Available data →

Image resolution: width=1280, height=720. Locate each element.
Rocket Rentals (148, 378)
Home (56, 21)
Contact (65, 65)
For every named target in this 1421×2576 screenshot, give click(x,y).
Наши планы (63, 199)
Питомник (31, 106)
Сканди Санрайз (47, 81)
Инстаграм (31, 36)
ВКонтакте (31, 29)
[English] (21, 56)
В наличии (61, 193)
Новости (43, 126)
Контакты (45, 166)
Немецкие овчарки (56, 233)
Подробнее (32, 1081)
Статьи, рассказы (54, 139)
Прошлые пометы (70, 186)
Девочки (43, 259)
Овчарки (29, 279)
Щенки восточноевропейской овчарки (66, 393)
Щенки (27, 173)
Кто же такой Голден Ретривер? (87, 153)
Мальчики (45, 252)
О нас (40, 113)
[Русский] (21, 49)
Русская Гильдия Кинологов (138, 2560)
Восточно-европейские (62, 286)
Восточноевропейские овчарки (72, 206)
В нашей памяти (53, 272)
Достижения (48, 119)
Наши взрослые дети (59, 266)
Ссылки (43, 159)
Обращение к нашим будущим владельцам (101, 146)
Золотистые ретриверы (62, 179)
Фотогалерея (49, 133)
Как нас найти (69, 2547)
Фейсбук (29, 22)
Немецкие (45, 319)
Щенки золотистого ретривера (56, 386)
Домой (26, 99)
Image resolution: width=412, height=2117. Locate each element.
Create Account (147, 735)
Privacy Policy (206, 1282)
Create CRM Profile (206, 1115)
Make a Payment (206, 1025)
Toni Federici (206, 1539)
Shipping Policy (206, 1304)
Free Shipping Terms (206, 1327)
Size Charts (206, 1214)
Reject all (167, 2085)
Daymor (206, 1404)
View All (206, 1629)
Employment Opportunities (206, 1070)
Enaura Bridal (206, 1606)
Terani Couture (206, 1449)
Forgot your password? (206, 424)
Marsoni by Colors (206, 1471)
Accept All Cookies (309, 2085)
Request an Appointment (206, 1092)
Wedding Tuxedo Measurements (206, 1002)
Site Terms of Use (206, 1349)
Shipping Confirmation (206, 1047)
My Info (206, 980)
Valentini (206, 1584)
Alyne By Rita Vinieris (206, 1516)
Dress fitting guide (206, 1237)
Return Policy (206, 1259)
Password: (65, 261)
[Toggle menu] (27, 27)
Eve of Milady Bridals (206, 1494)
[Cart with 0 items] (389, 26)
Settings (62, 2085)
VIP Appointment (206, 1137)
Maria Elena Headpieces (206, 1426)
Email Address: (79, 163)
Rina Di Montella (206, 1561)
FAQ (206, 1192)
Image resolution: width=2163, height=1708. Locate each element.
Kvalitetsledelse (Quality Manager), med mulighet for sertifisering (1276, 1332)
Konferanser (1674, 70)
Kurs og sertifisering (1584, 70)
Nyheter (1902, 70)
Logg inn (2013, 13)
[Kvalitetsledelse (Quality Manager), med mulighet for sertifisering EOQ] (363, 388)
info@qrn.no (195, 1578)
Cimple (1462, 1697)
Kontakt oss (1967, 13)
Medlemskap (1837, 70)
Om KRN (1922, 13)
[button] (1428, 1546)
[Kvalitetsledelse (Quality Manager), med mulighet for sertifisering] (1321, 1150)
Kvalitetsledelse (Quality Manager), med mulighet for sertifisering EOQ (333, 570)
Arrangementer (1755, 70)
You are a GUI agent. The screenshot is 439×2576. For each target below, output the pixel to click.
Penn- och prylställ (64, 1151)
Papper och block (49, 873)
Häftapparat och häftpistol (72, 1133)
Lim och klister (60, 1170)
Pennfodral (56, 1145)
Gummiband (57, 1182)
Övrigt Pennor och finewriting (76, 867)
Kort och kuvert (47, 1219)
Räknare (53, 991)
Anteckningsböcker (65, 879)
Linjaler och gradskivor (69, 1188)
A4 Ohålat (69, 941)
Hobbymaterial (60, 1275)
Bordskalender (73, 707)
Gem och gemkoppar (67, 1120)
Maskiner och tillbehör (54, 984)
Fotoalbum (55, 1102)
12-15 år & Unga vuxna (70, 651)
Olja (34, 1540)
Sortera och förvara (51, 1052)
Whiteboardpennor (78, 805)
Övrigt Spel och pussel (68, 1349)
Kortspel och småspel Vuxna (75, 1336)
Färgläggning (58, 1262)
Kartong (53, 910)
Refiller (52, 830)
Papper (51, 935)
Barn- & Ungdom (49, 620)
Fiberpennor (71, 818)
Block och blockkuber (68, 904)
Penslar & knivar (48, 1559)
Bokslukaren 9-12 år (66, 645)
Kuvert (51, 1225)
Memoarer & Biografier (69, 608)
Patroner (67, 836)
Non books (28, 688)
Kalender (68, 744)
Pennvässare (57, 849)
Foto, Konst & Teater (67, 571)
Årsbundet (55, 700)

Work task → Retype the material above in full, with nothing altered.

Completed exercise →
Image resolution: width=1280, height=720. Locate each element.
Rocket Rentals (148, 378)
Home (56, 21)
Contact (65, 65)
For every named target in this 1421×2576 screenshot, give click(x,y).
Наши планы (63, 199)
Питомник (31, 106)
Сканди Санрайз (47, 81)
Инстаграм (31, 36)
ВКонтакте (31, 29)
[English] (21, 56)
В наличии (61, 193)
Новости (43, 126)
Контакты (45, 166)
Немецкие овчарки (56, 233)
Подробнее (32, 1081)
Статьи, рассказы (54, 139)
Прошлые пометы (70, 186)
Девочки (43, 259)
Овчарки (29, 279)
Щенки восточноевропейской овчарки (66, 393)
Щенки (27, 173)
Кто же такой Голден Ретривер? (87, 153)
Мальчики (45, 252)
О нас (40, 113)
[Русский] (21, 49)
Русская Гильдия Кинологов (138, 2560)
Восточно-европейские (62, 286)
Восточноевропейские овчарки (72, 206)
В нашей памяти (53, 272)
Достижения (48, 119)
Наши взрослые дети (59, 266)
Ссылки (43, 159)
Обращение к нашим будущим владельцам (101, 146)
Золотистые ретриверы (62, 179)
Фотогалерея (49, 133)
Как нас найти (69, 2547)
Фейсбук (29, 22)
Немецкие (45, 319)
Щенки золотистого ретривера (56, 386)
Домой (26, 99)
Image resolution: width=412, height=2117. Locate each element.
Create Account (147, 735)
Privacy Policy (206, 1282)
Create CRM Profile (206, 1115)
Make a Payment (206, 1025)
Toni Federici (206, 1539)
Shipping Policy (206, 1304)
Free Shipping Terms (206, 1327)
Size Charts (206, 1214)
Reject all (167, 2085)
Daymor (206, 1404)
View All (206, 1629)
Employment Opportunities (206, 1070)
Enaura Bridal (206, 1606)
Terani Couture (206, 1449)
Forgot your password? (206, 424)
Marsoni by Colors (206, 1471)
Accept All Cookies (309, 2085)
Request an Appointment (206, 1092)
Wedding Tuxedo Measurements (206, 1002)
Site Terms of Use (206, 1349)
Shipping Confirmation (206, 1047)
My Info (206, 980)
Valentini (206, 1584)
Alyne By Rita Vinieris (206, 1516)
Dress fitting guide (206, 1237)
Return Policy (206, 1259)
Password: (65, 261)
[Toggle menu] (27, 27)
Eve of Milady Bridals (206, 1494)
[Cart with 0 items] (389, 26)
Settings (62, 2085)
VIP Appointment (206, 1137)
Maria Elena Headpieces (206, 1426)
Email Address: (79, 163)
Rina Di Montella (206, 1561)
FAQ (206, 1192)
Image resolution: width=2163, height=1708. Locate each element.
Kvalitetsledelse (Quality Manager), med mulighet for sertifisering (1276, 1332)
Konferanser (1674, 70)
Kurs og sertifisering (1584, 70)
Nyheter (1902, 70)
Logg inn (2013, 13)
[Kvalitetsledelse (Quality Manager), med mulighet for sertifisering EOQ] (363, 388)
info@qrn.no (195, 1578)
Cimple (1462, 1697)
Kontakt oss (1967, 13)
Medlemskap (1837, 70)
Om KRN (1922, 13)
[button] (1428, 1546)
[Kvalitetsledelse (Quality Manager), med mulighet for sertifisering] (1321, 1150)
Kvalitetsledelse (Quality Manager), med mulighet for sertifisering EOQ (333, 570)
Arrangementer (1755, 70)
You are a GUI agent. The screenshot is 439×2576. For each target below, output the pixel to click.
Penn- och prylställ (64, 1151)
Papper och block (49, 873)
Häftapparat och häftpistol (72, 1133)
Lim och klister (60, 1170)
Pennfodral (56, 1145)
Gummiband (57, 1182)
Övrigt Pennor och finewriting (76, 867)
Kort och kuvert (47, 1219)
Räknare (53, 991)
Anteckningsböcker (65, 879)
Linjaler och gradskivor (69, 1188)
A4 Ohålat (69, 941)
Hobbymaterial (60, 1275)
Bordskalender (73, 707)
Gem och gemkoppar (67, 1120)
Maskiner och tillbehör (54, 984)
Fotoalbum (55, 1102)
12-15 år & Unga vuxna (70, 651)
Olja (34, 1540)
Sortera och förvara (51, 1052)
Whiteboardpennor (78, 805)
Övrigt Spel och pussel (68, 1349)
Kortspel och småspel Vuxna (75, 1336)
Färgläggning (58, 1262)
Kartong (53, 910)
Refiller (52, 830)
Papper (51, 935)
Barn- & Ungdom (49, 620)
Fiberpennor (71, 818)
Block och blockkuber (68, 904)
Penslar & knivar (48, 1559)
Bokslukaren 9-12 år (66, 645)
Kuvert (51, 1225)
Memoarer & Biografier (69, 608)
Patroner (67, 836)
Non books (28, 688)
Kalender (68, 744)
Pennvässare (57, 849)
Foto, Konst & Teater (67, 571)
Årsbundet (55, 700)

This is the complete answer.